- _Task statement_: Rewrite the records from the line containing "You are a computer-use" through the end of the records, inclusive, replacing "Point size" with "Font size" and keeping everything else unchanged. Omit the pictures from your answer.

* Begin Supplied material *

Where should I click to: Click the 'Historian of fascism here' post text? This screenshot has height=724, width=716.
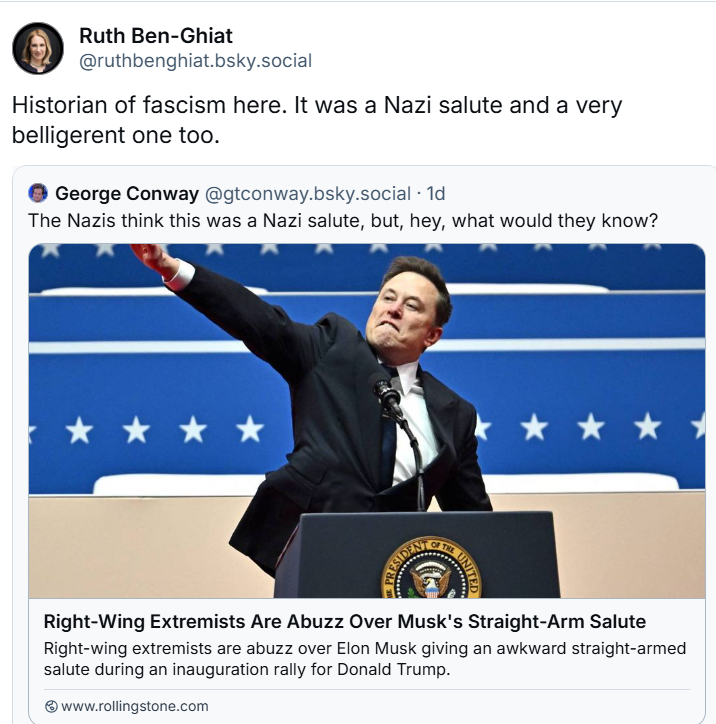click(317, 120)
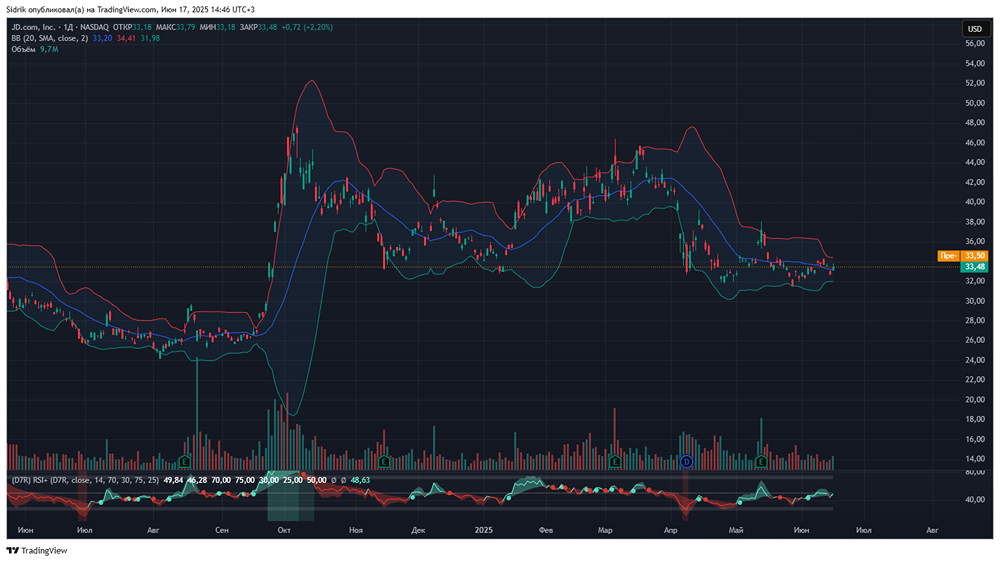The height and width of the screenshot is (562, 1000).
Task: Open the USD currency selector
Action: point(974,29)
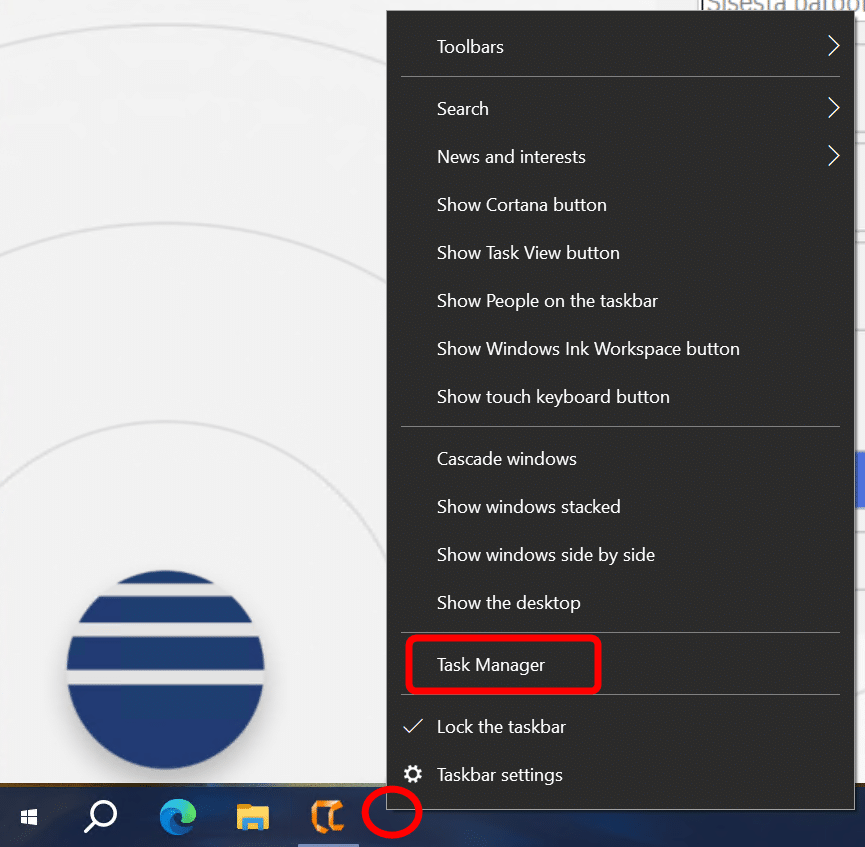
Task: Click the gear icon beside Taskbar settings
Action: [412, 775]
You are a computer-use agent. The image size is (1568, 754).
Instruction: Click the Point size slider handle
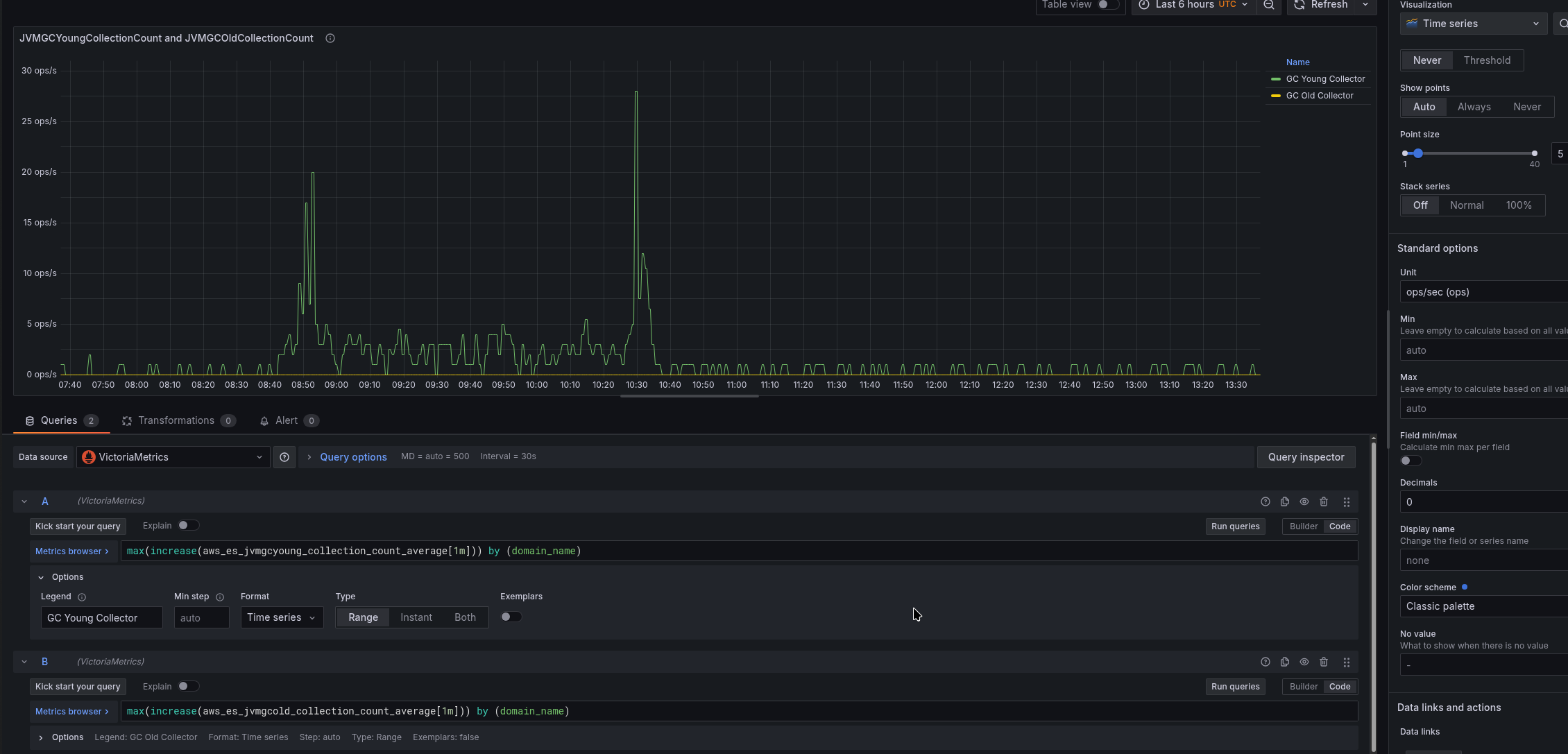[x=1418, y=153]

* End Supplied material *

- _Answer to the problem_:
You are a computer-use agent. The image size is (1568, 754).
Instruction: Click the Font size slider handle
[x=1418, y=153]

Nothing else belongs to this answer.